Go through the records below and return each line that has "height" in it.

---------------

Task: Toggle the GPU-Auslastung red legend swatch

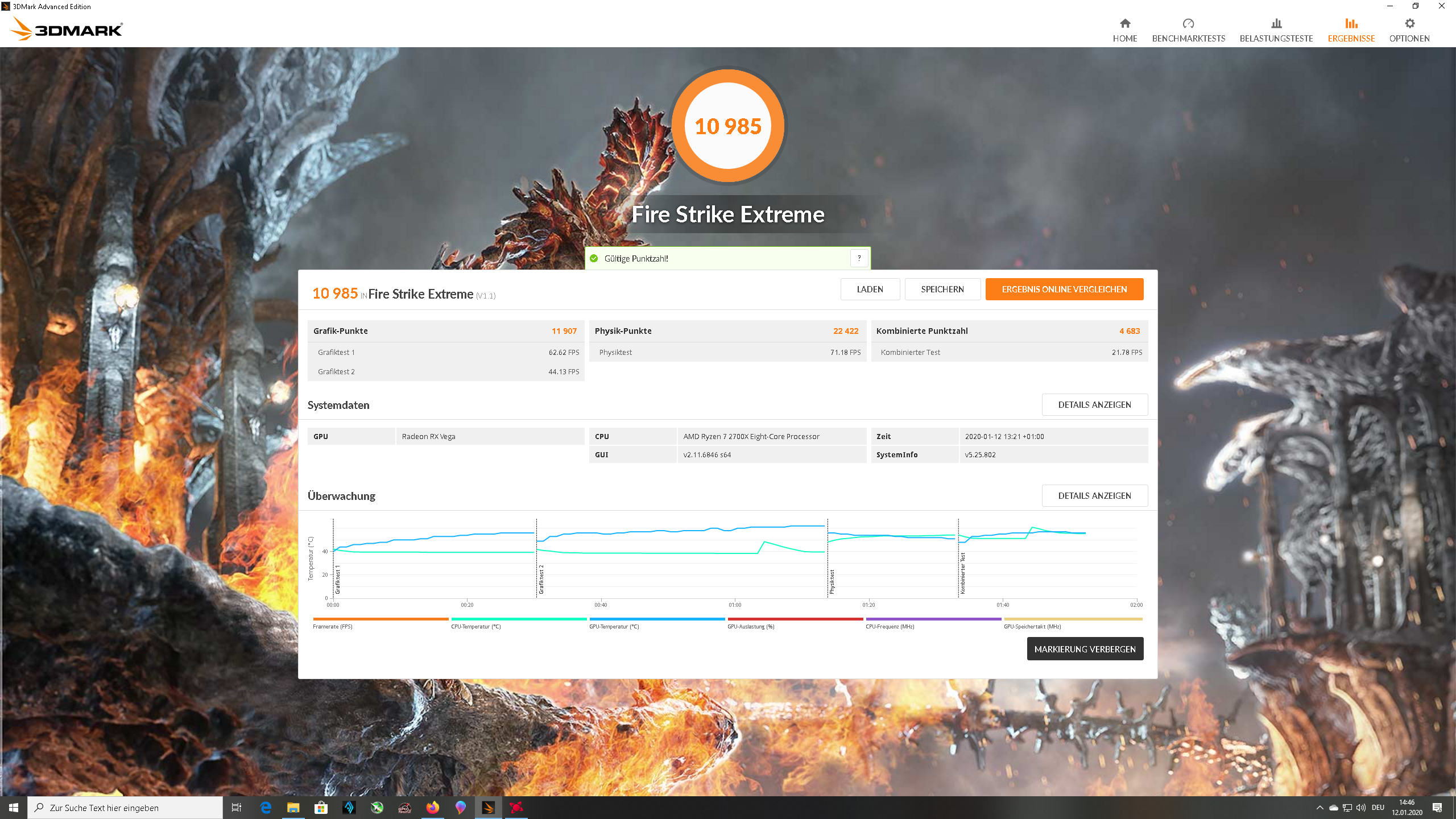Action: point(795,619)
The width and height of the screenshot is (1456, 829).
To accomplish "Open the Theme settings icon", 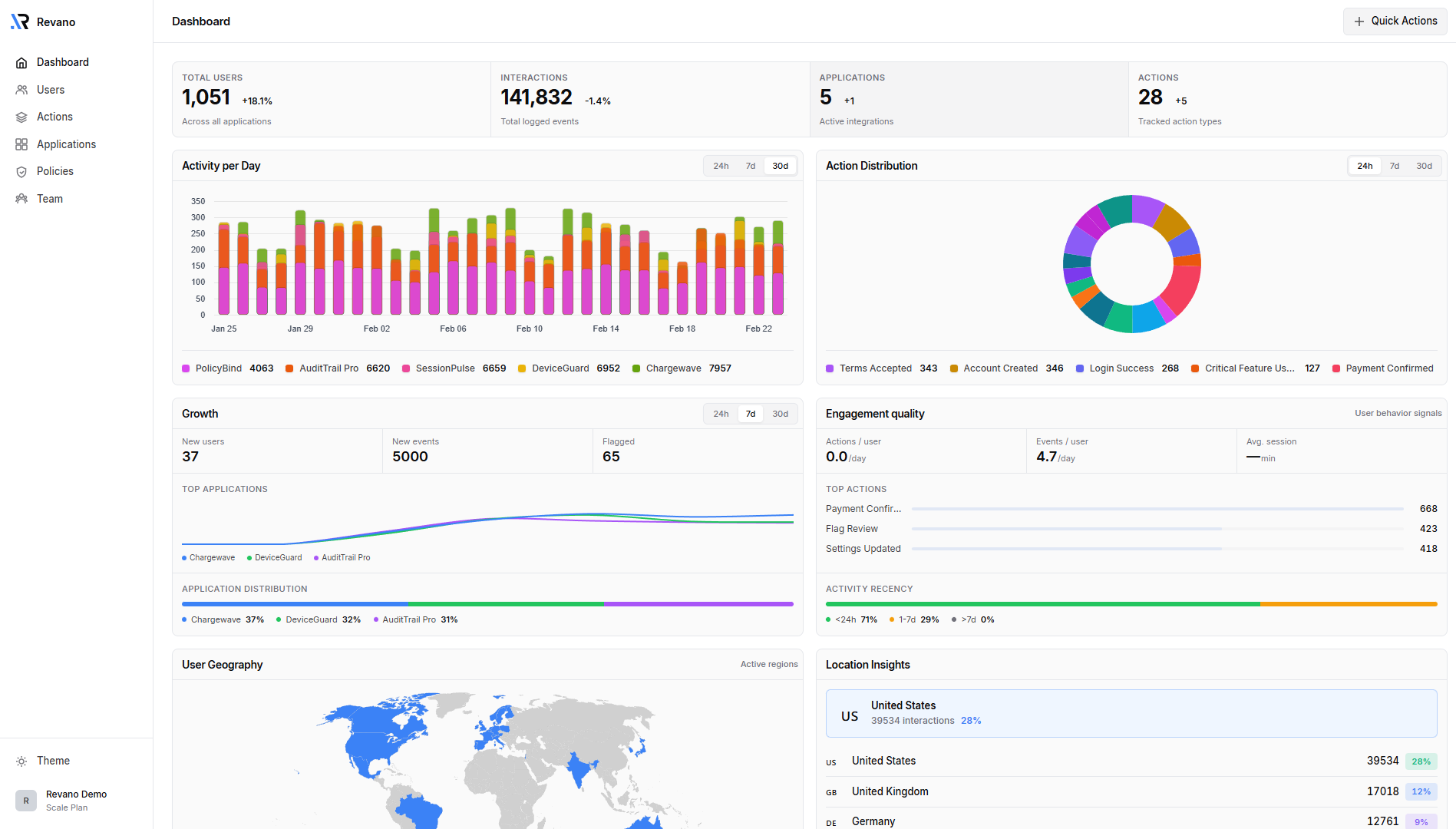I will click(x=21, y=761).
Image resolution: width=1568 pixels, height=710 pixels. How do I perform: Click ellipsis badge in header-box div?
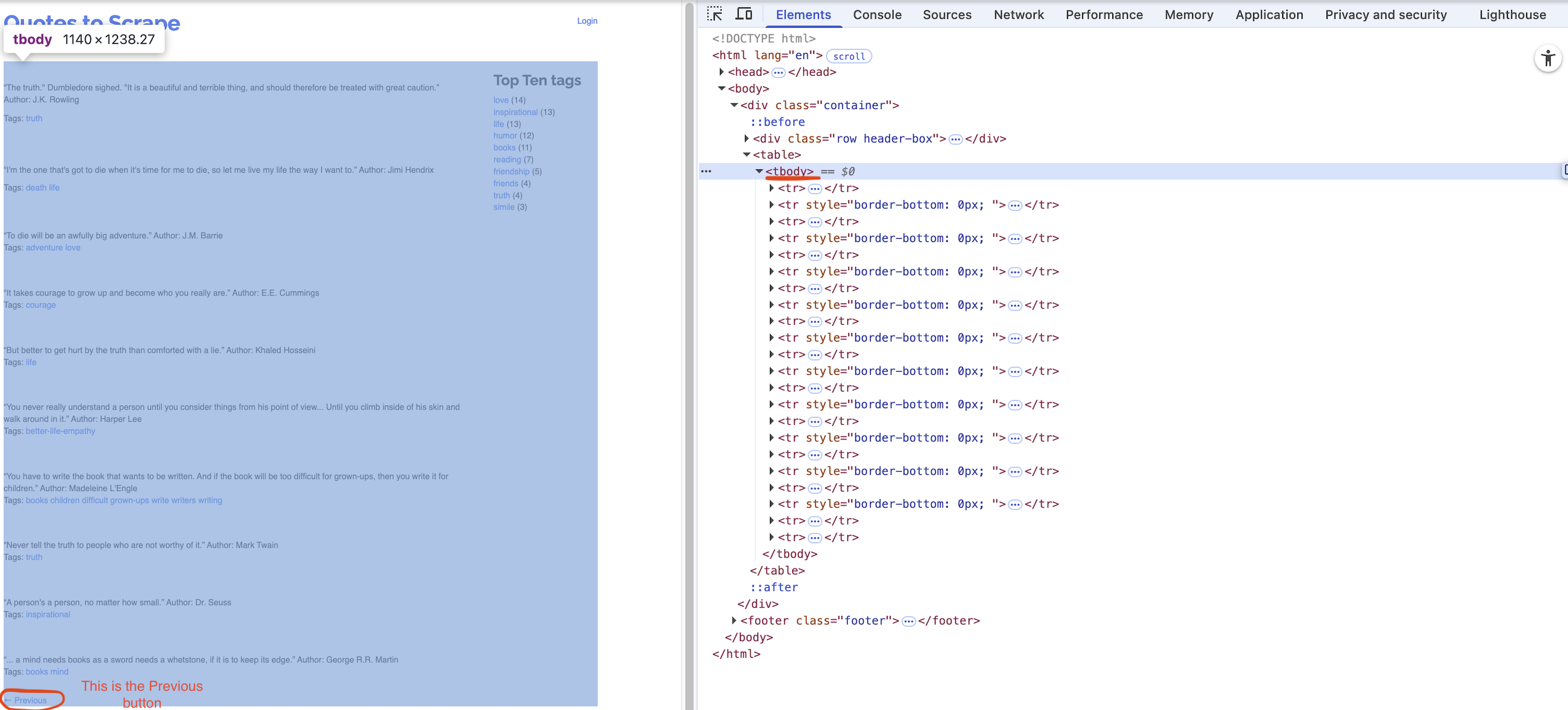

---------------

• [Task answer]:
The width and height of the screenshot is (1456, 829).
Image resolution: width=1568 pixels, height=710 pixels. How do I perform: Click ellipsis badge in header-box div?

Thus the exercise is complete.